Unbased first published on 09/09/2025

One Saturday morning near 2014 summer’s beginning, I walked my woods. Land was timbered a year before and I had intended to replant trees that spring until blood clots in my legs and lungs curtailed strenuous physical activity. Walking those woods, climbing through timber tops, over logging machinery ruts and stumps was about the most strenuous thing I’d done for a while.

I’d started the day with brush spraying equipment in the tractor’s utility box headed for the ridge where I planned to do battle with Multiflora Rose, Japanese Barberry and Tree of Heaven. The tractor made rough going through timbered land and I nearly buried it in major ruts where simple woods road passage had sufficed for many years. Thoughts of new woods in the making lead to thoughts of a new woods road for access to it.

I set out to mark possible routes with a roll of bright pink plastic flagging left over from my land surveying days. I’d brought it along to mark the Tree of Heaven too tall to spray. Trees too tall to reach foliage with my backpack sprayer would need “hack and squirt” applications of concentrated herbicide later. I’d need to access my spraying work area reliably in future, so flagging a road took priority.

Lots of low lying wet areas in those woods. Trick was going to be finding the highest driest route with fewest bumpy surface rocks. I’d have to construct crossings for at least two streams and best locations for those needed marks too.

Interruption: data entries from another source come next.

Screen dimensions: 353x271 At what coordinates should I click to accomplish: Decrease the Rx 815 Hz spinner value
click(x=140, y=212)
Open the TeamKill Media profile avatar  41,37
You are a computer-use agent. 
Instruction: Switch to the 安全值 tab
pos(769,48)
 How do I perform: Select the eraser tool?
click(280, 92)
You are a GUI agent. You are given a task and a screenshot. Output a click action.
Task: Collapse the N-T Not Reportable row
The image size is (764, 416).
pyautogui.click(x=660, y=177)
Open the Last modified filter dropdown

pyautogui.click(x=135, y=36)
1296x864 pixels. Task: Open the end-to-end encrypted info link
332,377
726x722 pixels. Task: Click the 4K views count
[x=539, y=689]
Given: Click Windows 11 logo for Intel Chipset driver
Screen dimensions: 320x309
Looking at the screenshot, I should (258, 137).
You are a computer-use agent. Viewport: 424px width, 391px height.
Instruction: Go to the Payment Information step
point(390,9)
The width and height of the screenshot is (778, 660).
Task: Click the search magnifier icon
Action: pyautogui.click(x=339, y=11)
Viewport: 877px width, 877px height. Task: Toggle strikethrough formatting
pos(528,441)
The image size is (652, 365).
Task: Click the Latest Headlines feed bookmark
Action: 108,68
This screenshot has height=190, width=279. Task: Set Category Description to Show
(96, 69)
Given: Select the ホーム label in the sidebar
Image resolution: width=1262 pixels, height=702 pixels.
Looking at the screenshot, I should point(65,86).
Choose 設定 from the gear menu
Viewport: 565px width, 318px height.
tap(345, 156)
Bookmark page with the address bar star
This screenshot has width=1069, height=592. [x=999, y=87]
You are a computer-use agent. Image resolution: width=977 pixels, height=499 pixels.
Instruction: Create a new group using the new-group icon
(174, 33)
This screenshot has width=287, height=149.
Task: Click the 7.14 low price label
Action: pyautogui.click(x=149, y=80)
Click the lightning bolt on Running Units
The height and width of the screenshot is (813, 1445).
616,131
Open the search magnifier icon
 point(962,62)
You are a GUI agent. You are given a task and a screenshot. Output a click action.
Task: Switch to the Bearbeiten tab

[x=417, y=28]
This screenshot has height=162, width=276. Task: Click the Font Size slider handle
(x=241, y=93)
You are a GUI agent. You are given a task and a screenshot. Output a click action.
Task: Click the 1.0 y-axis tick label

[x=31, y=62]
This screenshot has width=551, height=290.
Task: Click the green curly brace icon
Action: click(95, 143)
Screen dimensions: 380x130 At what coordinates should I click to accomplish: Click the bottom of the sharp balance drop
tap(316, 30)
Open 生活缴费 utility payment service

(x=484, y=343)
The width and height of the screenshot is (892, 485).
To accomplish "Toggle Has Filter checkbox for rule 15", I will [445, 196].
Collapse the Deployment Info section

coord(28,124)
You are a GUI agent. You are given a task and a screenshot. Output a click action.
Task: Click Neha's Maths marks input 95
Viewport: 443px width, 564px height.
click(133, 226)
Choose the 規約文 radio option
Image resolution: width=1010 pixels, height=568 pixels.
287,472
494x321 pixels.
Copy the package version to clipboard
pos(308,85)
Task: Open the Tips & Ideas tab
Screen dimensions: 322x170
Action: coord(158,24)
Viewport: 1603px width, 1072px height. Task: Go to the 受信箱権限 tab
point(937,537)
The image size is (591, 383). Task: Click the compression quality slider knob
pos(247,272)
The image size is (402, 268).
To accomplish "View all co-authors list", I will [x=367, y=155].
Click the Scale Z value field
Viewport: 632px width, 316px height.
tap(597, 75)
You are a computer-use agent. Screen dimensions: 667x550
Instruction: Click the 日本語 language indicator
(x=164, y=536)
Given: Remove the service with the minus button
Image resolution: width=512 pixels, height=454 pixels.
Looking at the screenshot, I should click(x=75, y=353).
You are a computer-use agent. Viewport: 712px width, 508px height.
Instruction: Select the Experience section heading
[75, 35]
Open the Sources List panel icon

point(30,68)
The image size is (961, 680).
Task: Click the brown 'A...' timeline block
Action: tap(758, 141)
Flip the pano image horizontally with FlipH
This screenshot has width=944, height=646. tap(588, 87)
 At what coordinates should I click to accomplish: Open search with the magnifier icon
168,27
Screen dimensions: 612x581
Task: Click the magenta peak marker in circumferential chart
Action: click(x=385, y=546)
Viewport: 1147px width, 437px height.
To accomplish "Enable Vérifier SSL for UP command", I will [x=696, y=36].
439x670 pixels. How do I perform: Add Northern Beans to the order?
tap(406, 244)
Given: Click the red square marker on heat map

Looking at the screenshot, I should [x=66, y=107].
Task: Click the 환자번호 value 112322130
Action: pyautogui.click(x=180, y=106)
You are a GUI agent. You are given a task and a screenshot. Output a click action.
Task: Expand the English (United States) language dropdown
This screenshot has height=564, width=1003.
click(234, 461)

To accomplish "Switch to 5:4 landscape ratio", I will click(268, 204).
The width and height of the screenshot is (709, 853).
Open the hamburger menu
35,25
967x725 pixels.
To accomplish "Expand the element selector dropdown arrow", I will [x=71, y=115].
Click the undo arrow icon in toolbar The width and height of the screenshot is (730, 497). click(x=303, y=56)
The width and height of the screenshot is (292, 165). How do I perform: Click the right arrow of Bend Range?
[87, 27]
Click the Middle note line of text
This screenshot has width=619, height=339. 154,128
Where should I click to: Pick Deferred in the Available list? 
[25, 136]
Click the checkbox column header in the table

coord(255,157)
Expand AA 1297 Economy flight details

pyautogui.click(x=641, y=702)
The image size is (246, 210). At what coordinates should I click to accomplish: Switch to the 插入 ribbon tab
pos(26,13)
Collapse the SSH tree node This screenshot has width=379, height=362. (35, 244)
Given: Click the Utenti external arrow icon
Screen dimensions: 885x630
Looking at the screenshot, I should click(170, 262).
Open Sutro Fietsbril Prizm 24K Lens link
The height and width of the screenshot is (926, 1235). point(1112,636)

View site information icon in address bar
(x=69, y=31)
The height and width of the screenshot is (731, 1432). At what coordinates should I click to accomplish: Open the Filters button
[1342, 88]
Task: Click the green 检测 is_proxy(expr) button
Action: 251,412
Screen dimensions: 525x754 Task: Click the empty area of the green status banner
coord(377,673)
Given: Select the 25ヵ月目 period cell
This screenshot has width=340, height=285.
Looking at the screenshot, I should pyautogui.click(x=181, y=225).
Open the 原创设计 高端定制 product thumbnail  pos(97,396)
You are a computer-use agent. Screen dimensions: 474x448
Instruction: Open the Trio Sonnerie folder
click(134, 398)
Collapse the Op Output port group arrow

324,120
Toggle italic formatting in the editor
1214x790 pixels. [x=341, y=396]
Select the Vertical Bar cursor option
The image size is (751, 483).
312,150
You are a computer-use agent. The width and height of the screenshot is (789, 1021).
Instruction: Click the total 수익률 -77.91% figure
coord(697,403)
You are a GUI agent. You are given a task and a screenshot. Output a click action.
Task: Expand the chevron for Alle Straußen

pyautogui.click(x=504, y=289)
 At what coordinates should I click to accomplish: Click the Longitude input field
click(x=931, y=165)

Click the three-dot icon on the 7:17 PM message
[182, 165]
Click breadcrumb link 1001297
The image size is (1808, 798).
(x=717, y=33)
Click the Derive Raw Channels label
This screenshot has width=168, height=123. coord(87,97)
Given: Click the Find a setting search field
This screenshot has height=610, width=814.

An hour, maybe an hour and a half later, hanging pink streamers had woods looking Christmas decorated with no pattern, rhyme nor reason. Avoiding low wet places had meant twice as much construction distance and damage to nature. Finding myself near Doghouse, I crossed Moore’s Run, pulled a bag chair out on deck and sat to contemplate.

Maybe twenty, twenty five years ago I solved another wet place problem. Rather than piling up enough compacted shale to provide good support and form a dam for flowing surface water, I had Hott and Miller strip off top soil in a shallow trench about eight feet wide. We filled that with shale back up to normal surface level.

Even in that near perpetual wet place at the foot of my barn hill, the road surface stayed solid. Draining water and several floods have run across it just fine with no damage. After hard rain, the road looks like a long muddy pond, but it’s hard and smooth beneath its thin coat of mud.

Same trick should work in my two areas where I want new road to cross drainage. Need to be careful not to disrupt too many roots which might allow high winds to knock down trees more easily, but instead of leaf plugging culverts and shale dams leading to them I’ll have a natural looking solid surface. Water can carry Fall leaves over my road unimpeded.

Finally, end of August 2015 things are happening. Hott and Miller are due to show up tomorrow morning. I’ll be there to see the beginning. I spent yesterday cutting fence where a new gate will go and freshening two year old flagging on route alignment. I hogged around on new road location with my tractor loader enough so the machine operators can tell where I want to go.

Maybe late next week or week after I’ll saunter out to foot of Baker Mountain without stumbling over tree tops and ruts. That’s important to an old man who can’t dance around woods and hills so well anymore. I’m looking forward to a new round in my fight with invasive plant spices and I want easy access to more wood for Doghouse’s winter stove. I can’t wait.